> [Your objective]
Restate exactly the lines below, from the one containing "Task: Open the search icon in header" through the final line, and leave out the pictures.

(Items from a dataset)
=== Begin Enclosure ===
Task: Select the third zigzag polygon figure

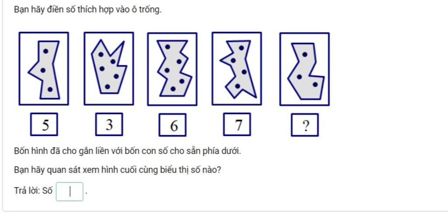Action: pyautogui.click(x=172, y=69)
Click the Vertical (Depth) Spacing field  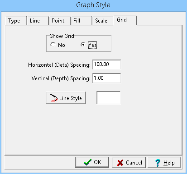coord(107,78)
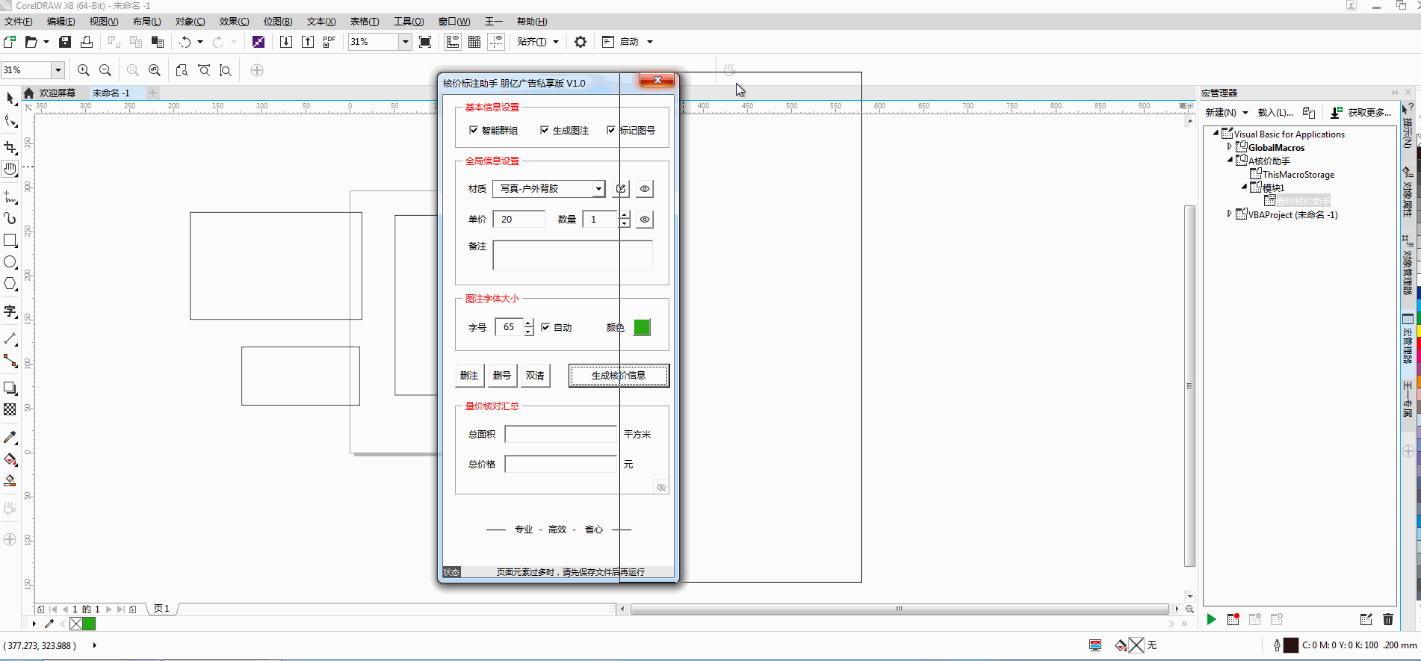Uncheck the 生成图注 checkbox

coord(545,130)
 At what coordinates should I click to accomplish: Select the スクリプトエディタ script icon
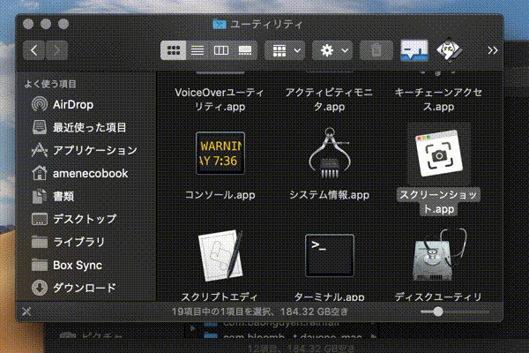pos(220,257)
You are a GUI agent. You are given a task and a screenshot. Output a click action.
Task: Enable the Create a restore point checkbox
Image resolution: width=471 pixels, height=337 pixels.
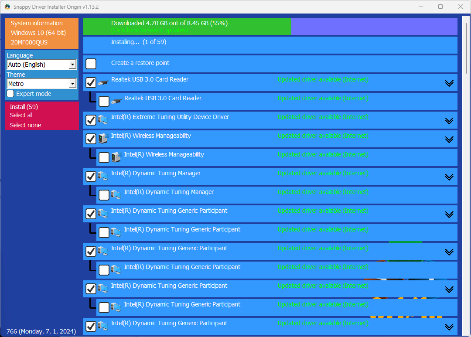pos(91,64)
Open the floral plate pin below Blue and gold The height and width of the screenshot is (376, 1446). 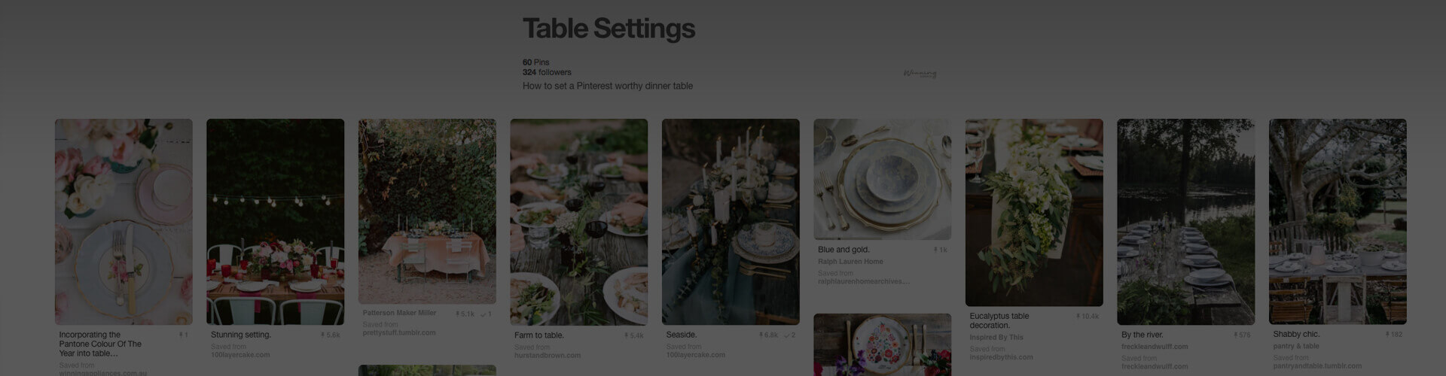[x=882, y=344]
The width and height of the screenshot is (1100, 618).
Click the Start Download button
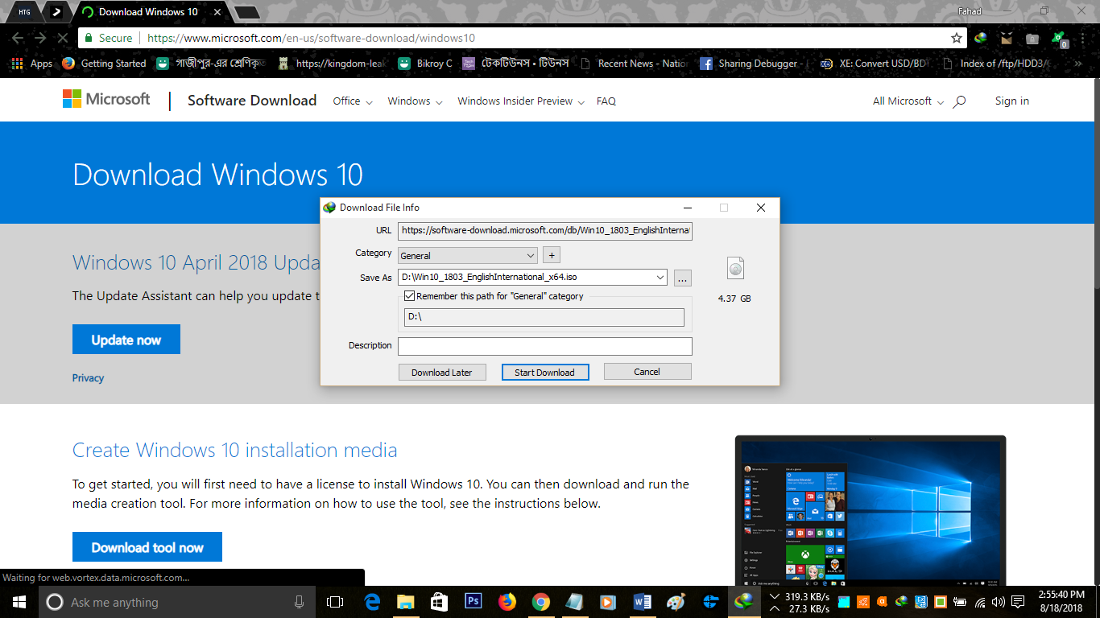click(544, 372)
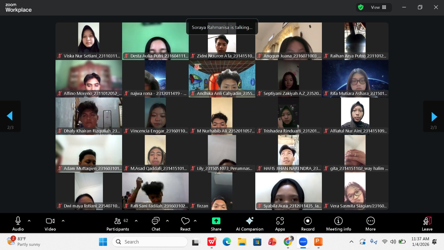Click the green Share screen icon
The height and width of the screenshot is (250, 444).
(216, 221)
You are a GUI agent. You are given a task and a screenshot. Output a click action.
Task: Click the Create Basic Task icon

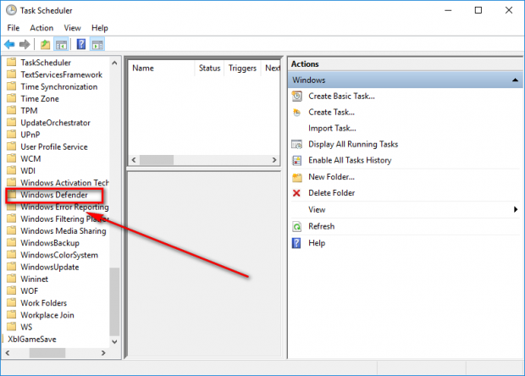click(x=296, y=96)
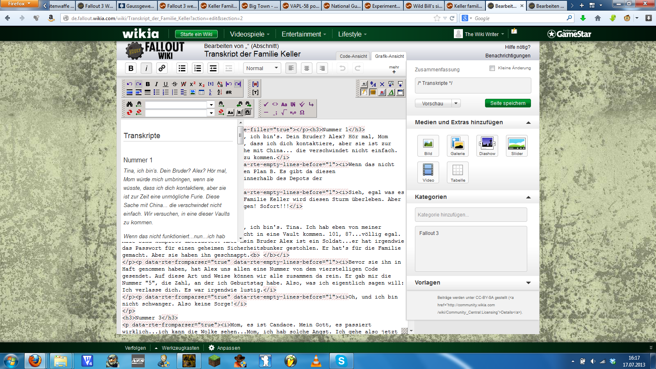Toggle the case-sensitive Aa search option
Image resolution: width=656 pixels, height=369 pixels.
point(230,113)
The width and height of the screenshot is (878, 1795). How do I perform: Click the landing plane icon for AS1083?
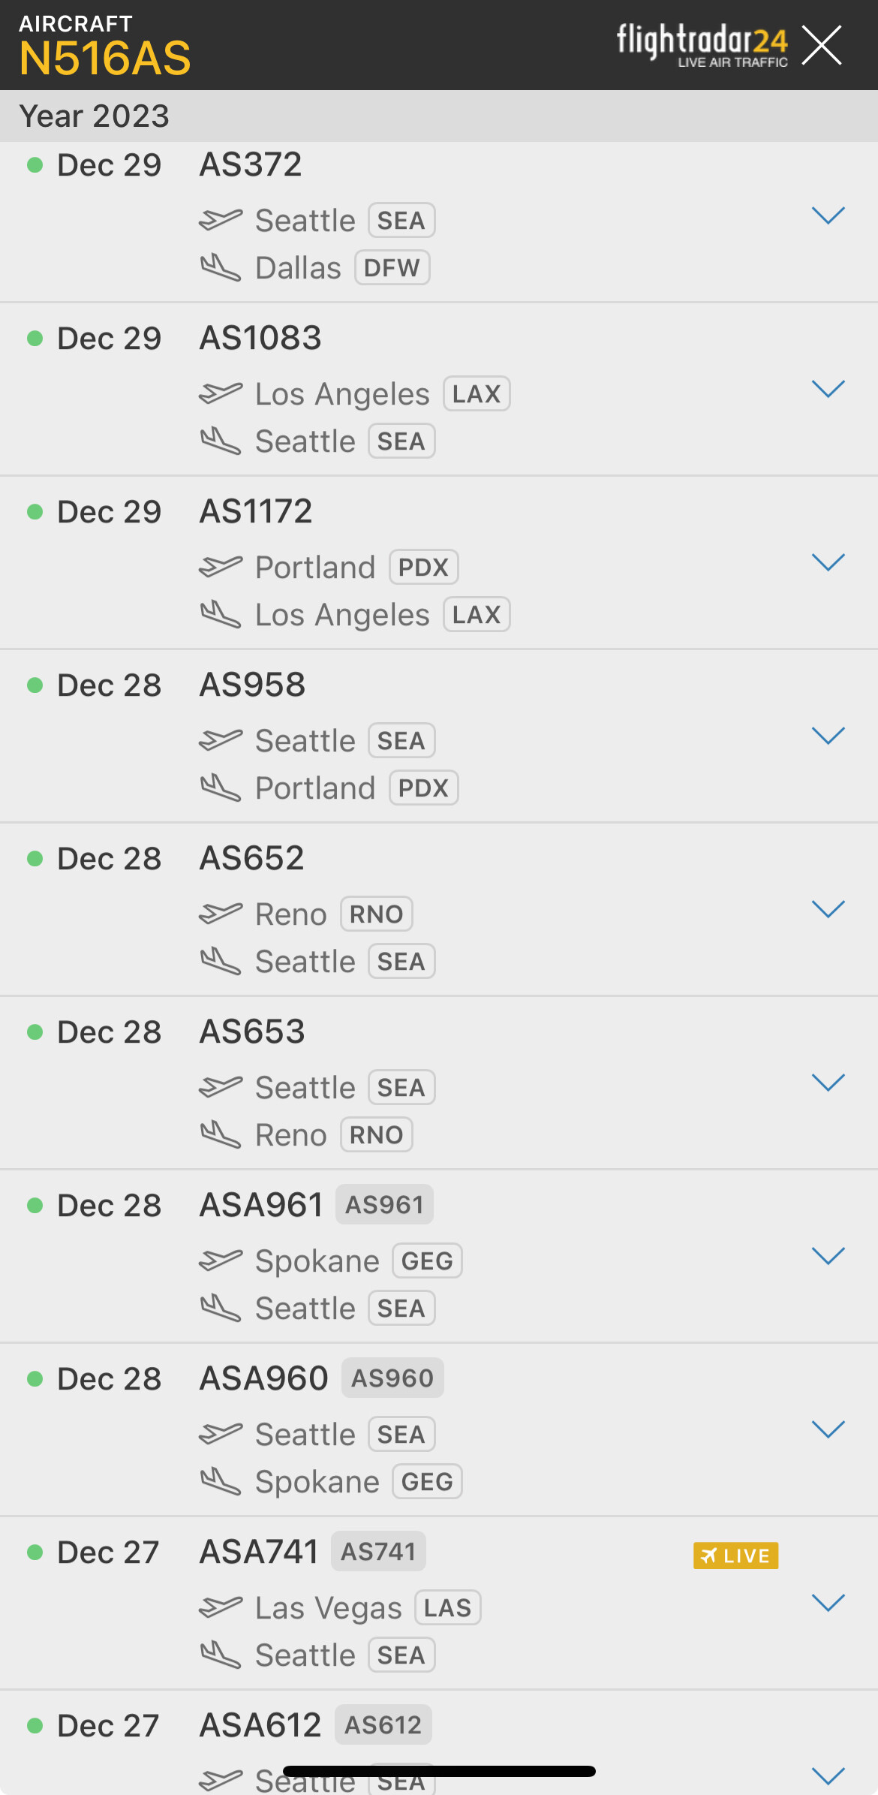click(x=221, y=441)
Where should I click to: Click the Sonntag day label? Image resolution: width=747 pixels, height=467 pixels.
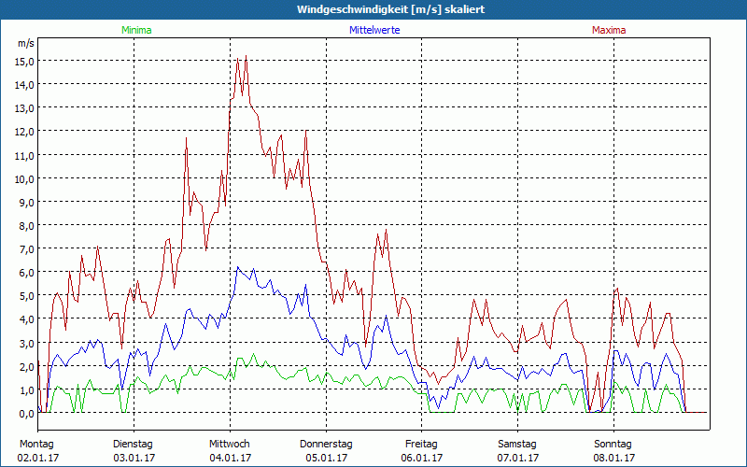613,444
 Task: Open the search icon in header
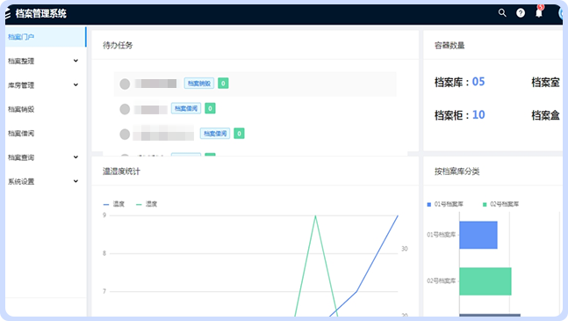(x=502, y=13)
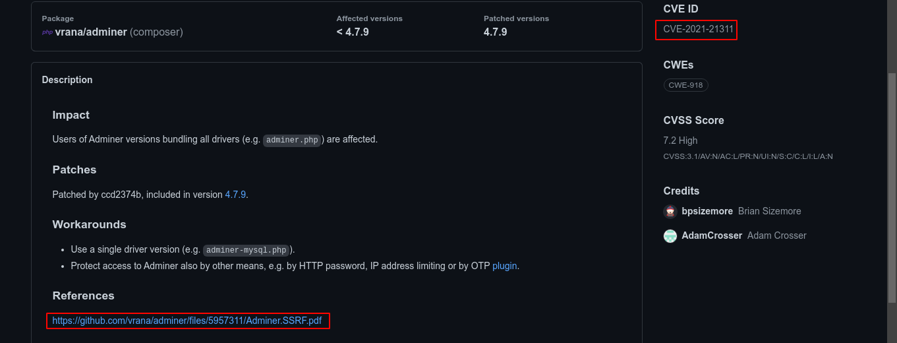Viewport: 897px width, 343px height.
Task: Open the AdamCrosser profile username
Action: [712, 235]
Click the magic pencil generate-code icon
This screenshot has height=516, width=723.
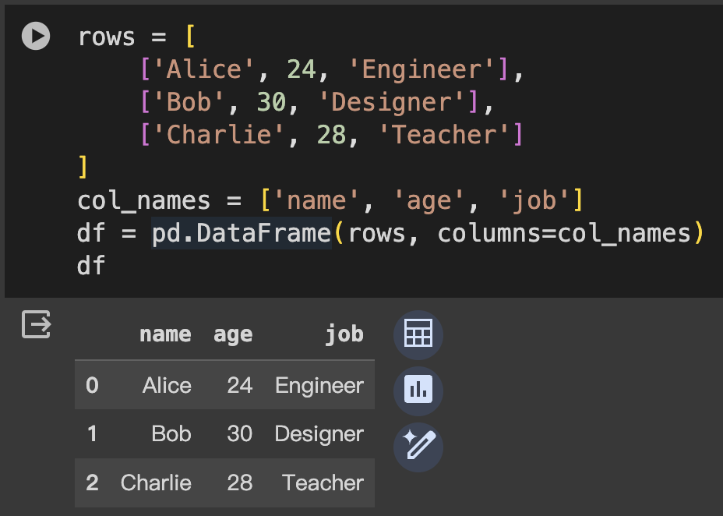coord(418,447)
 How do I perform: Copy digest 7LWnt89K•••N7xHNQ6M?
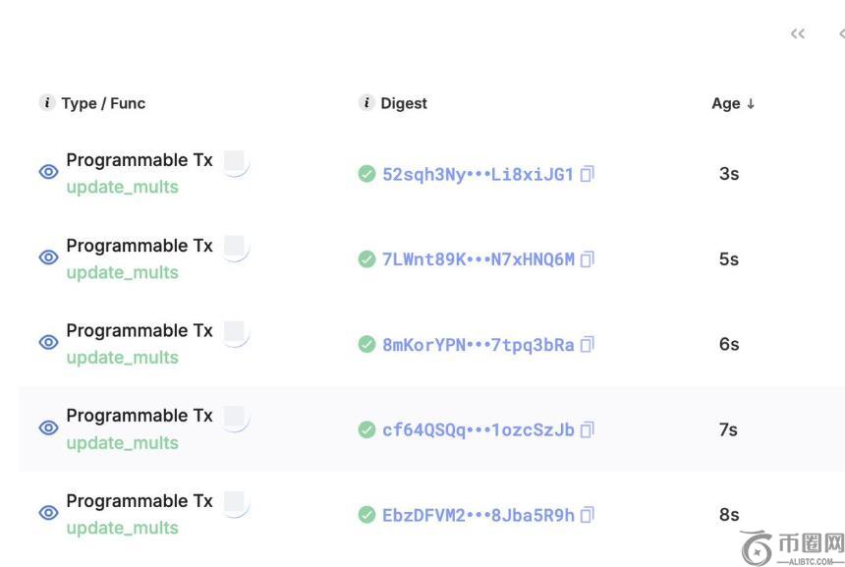click(x=588, y=259)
=== End Enclosure ===
> [Output for this exercise]
 Task: Open the search icon in header
(x=502, y=13)
Viewport: 897px width, 343px height.
Task: Open the AdamCrosser profile username
Action: [712, 235]
Click the magic pencil generate-code icon
This screenshot has height=516, width=723.
coord(418,447)
 How do I perform: Copy digest 7LWnt89K•••N7xHNQ6M?
click(x=588, y=259)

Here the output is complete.